Open eborden opened 5 years ago

eborden commented 5 years ago

As proposed by @lspitzner, brittany needs a layout stability policy (cc @tfausak). Version 1.0.0.0 will introduce a milestone where stability is expected. This means that layout changes need to be minimized. Using versioning for this scheme is a likely strategy. Isolating layout change to major was the initially proposed scheme.

The PVP adds some complexity and a decision point with its two major components (MAJOR.MAJOR.MINOR). For this discussion we should refer to these as EPOCH.MAJOR.MINOR.POINT.

I propose the following system.

Slightly more controversial, but should brittany maintain a list of "experimental" features that are exempt from the stability policy. This should allow experimentation without introducing restrictive versioning overhead. Should experimental features be kept behind a config flag?

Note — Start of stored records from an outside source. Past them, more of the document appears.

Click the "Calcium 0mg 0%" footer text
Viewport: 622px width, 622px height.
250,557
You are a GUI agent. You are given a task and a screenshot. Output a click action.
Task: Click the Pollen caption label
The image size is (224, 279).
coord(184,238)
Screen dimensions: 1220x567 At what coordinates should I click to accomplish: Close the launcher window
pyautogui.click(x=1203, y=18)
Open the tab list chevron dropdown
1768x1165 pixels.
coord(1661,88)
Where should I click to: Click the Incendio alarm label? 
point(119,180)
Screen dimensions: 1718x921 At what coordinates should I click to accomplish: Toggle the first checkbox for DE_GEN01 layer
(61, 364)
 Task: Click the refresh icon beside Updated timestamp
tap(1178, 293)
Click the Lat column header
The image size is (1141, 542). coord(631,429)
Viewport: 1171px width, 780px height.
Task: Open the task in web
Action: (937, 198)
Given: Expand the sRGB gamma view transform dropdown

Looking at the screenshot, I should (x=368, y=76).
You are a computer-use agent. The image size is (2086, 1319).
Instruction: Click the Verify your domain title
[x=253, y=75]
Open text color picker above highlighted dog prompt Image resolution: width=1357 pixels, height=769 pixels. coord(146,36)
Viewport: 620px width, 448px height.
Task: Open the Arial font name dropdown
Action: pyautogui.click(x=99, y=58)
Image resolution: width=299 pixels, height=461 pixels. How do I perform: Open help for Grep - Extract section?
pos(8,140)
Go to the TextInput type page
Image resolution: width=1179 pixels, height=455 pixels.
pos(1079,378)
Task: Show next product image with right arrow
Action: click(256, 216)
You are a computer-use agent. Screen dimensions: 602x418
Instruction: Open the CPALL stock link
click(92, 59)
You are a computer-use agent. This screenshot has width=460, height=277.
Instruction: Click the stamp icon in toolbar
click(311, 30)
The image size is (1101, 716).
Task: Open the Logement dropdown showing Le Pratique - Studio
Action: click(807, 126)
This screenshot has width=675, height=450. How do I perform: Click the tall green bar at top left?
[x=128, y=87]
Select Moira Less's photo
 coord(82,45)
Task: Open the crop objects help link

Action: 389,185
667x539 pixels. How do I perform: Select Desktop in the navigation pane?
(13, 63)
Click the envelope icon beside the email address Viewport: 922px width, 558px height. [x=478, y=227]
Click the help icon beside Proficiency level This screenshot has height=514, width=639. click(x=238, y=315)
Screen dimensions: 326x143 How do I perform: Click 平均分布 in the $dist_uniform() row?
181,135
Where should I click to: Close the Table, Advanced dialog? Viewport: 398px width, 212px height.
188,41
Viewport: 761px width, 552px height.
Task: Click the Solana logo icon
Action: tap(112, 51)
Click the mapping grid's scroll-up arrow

tfausak commented 5 years ago

👍

Here are some examples of each level of breakage:

scooby commented 5 years ago

Should experimental features be kept behind a config flag?

Speaking as a user, I have a script that calls brittany via stack exec with a specified resolver. The potential impacts of an experimental feature and my immediate remedies / mitigations:

  1. crashes or refuses to run: roll back to an older resolver
  2. changes all the layout in a way I don't like: roll back to an older resolver
  3. code loss: script refuses to run if git status reports unstaged files

On my end, then, there's little potential risk if you're pushing new features out aggressively.

eborden commented 5 years ago

Variations

conf_layout:
  lconfig_experimental: true

or

conf_layout:
  lconfig_unstable: true
eborden commented 5 years ago

:point_up: unnassigned since assignees will be used for active work.

lspitzner commented 5 years ago

I approve the proposed EPOCH.MAJOR.MINOR.POINT versioning scheme.

Even with what you mention, @scooby, I think this makes sense. We may have releases that add both a bugfix and that change layout. I.e. we don't want to force changes on the user just so they can get some bugfix.

This might involve just three actions:

1) For every change that involves different layout, add a config flag that toggles between old and new behaviour - this is the biggest item because all stuff needs to go behind a flag. 2) Keep track of two "default" configs: One that encodes "closest to previous behaviour" (baseline is first release of the epoch) and one that encodes our perceived "best default layout". 3) As suggested, add a flag that switches between the two things mentioned in 2)

Seems to be reasonable it its cost. And it does eliminate the cognitive overhead of weighing up which goal is more important in individual cases (better defaults vs stability). Which has been a minor factor already.